Text section »

Studio album by James Spaulding
- Released: 1994
- Recorded: August 8, 1993
- Studio: Van Gelder Studio, Englewood Cliffs, NJ
- Genre: Jazz
- Length: 56:12
- Label: Muse MCD 5467
- Producer: Don Sickler

James Spaulding chronology
| Songs of Courage (1990) | Blues Nexus (1994) | The Smile of the Snake (1997) |

= Blues Nexus =

Blues Nexus is an album by saxophonist James Spaulding which was recorded in 1993 and released on the Muse label.

==Reception==

The AllMusic review by Greg Turner stated "James Spaulding is a very distinctive altoist and flutist whose inside/outside playing can cover anything from bop to freer improvisations. On what was surprisingly only his third recording as a leader, Spaulding is heard at the peak of his powers, leading a quartet/quintet ... this is his definitive recording".

Data extracted from a collection:

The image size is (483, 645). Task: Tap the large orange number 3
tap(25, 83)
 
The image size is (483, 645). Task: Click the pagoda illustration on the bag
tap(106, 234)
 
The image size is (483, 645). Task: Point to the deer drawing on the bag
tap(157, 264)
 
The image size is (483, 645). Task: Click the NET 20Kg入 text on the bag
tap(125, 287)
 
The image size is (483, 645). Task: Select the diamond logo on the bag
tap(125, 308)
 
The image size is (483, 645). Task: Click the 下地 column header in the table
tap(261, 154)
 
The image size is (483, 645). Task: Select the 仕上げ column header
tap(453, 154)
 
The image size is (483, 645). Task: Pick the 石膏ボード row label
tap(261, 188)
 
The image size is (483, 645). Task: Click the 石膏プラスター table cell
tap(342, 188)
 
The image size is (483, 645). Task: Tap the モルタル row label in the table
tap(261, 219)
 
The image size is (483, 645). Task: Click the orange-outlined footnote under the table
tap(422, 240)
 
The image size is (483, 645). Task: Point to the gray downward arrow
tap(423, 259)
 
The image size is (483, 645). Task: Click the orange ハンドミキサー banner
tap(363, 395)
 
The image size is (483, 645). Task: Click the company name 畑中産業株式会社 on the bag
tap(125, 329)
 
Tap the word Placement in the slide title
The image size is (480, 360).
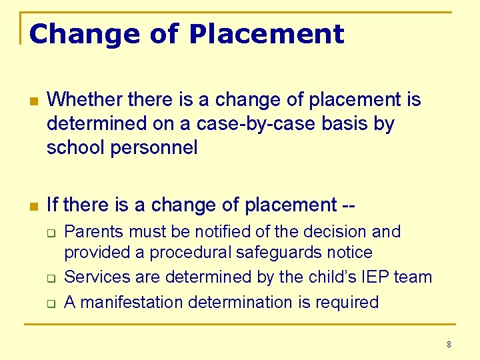[x=267, y=33]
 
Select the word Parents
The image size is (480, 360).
[x=94, y=232]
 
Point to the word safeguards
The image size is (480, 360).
[x=283, y=253]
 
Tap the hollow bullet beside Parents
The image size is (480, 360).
[x=50, y=233]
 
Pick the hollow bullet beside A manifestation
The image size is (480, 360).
[x=50, y=303]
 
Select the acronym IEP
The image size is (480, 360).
[x=376, y=277]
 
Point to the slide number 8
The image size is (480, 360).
[x=449, y=345]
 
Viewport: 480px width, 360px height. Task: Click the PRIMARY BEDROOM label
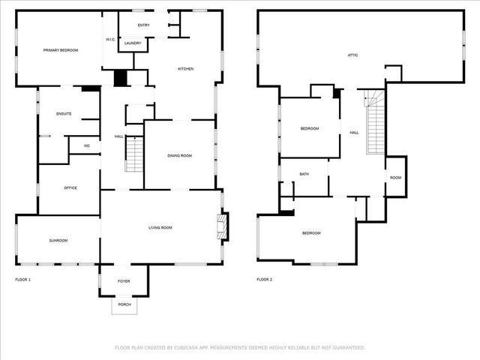[61, 50]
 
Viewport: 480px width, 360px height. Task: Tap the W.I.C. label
[110, 40]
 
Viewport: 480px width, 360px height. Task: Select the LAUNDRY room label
[133, 44]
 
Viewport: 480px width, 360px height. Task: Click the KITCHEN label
[185, 69]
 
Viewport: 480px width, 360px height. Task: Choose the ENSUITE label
[64, 113]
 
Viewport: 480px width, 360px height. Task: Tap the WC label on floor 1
[87, 146]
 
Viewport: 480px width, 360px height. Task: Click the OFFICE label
[70, 188]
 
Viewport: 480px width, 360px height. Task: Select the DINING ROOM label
[180, 155]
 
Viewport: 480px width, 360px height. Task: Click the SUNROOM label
[58, 240]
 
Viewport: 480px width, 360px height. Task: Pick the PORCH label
[124, 304]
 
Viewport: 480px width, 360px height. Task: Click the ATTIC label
[352, 55]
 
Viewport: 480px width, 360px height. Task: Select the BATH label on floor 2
[304, 174]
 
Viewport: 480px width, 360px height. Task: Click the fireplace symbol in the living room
[222, 226]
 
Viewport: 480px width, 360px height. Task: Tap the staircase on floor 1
[134, 154]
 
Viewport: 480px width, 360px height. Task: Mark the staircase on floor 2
[376, 124]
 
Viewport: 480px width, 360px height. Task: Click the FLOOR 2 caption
[265, 279]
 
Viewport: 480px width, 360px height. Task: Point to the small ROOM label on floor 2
[395, 178]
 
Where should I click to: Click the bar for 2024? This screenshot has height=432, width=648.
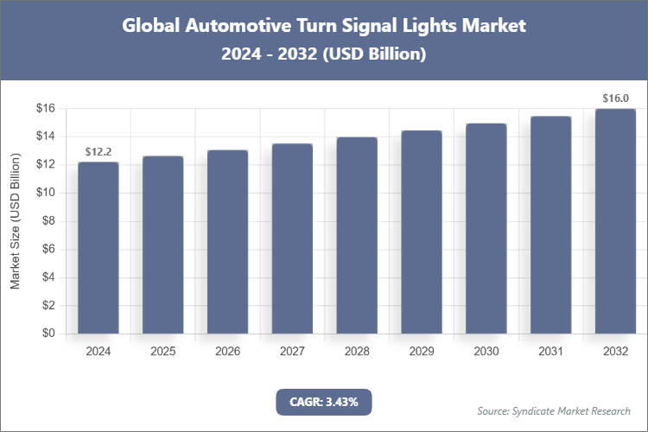tap(98, 248)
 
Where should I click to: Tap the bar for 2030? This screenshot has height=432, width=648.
tap(486, 229)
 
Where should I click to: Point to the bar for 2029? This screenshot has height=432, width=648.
tap(422, 232)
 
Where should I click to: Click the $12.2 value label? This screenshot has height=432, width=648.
tap(98, 152)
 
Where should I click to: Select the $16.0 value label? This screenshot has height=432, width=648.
tap(615, 98)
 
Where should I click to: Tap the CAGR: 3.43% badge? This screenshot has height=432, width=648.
tap(323, 401)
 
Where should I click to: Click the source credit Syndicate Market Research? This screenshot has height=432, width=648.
tap(554, 410)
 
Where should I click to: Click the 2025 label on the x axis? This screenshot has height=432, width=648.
tap(163, 352)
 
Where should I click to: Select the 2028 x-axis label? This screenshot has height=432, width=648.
tap(357, 352)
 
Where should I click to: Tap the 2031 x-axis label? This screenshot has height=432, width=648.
tap(550, 352)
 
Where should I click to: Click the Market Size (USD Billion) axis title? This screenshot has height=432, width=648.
tap(15, 221)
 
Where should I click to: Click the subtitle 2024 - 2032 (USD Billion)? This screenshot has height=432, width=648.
tap(323, 54)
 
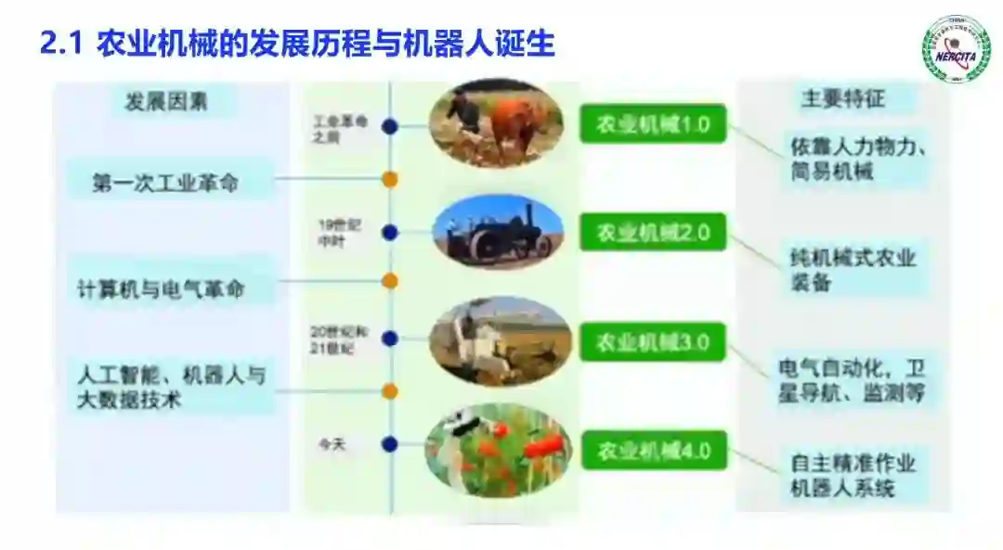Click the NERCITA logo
(x=956, y=47)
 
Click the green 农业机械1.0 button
(x=653, y=123)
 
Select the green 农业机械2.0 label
(x=653, y=231)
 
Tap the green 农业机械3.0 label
(x=653, y=342)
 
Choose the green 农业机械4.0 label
(x=654, y=451)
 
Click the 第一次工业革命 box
(x=165, y=183)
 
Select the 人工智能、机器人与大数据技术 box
(x=171, y=387)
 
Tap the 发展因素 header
(x=166, y=102)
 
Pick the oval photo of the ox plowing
(x=495, y=122)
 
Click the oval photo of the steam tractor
(x=498, y=232)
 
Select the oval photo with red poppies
(x=498, y=451)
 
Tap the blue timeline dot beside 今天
(x=390, y=445)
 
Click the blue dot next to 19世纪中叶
(x=390, y=233)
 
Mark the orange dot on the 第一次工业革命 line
(x=390, y=180)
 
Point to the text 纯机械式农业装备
(x=848, y=270)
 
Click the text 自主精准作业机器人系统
(x=853, y=475)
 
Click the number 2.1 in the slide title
(x=62, y=44)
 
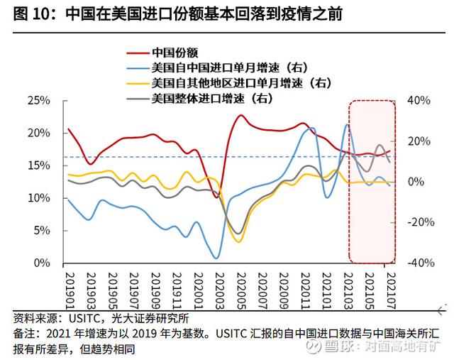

Challenges »
• 1. Using the Blues Nexus article, answer:
(a) On what date was the album recorded?
(b) Who produced it?
(c) Who wrote the AllMusic review?
• 2. Echo the part of the Blues Nexus article that begins at the words "James Spaulding chronology" and stops after "the Muse label.".

Outputs by task »
• 1.
(a) August 8, 1993
(b) Don Sickler
(c) Greg Turner

• 2.
James Spaulding chronology
| Songs of Courage (1990) | Blues Nexus (1994) | The Smile of the Snake (1997) |

= Blues Nexus =

Blues Nexus is an album by saxophonist James Spaulding which was recorded in 1993 and released on the Muse label.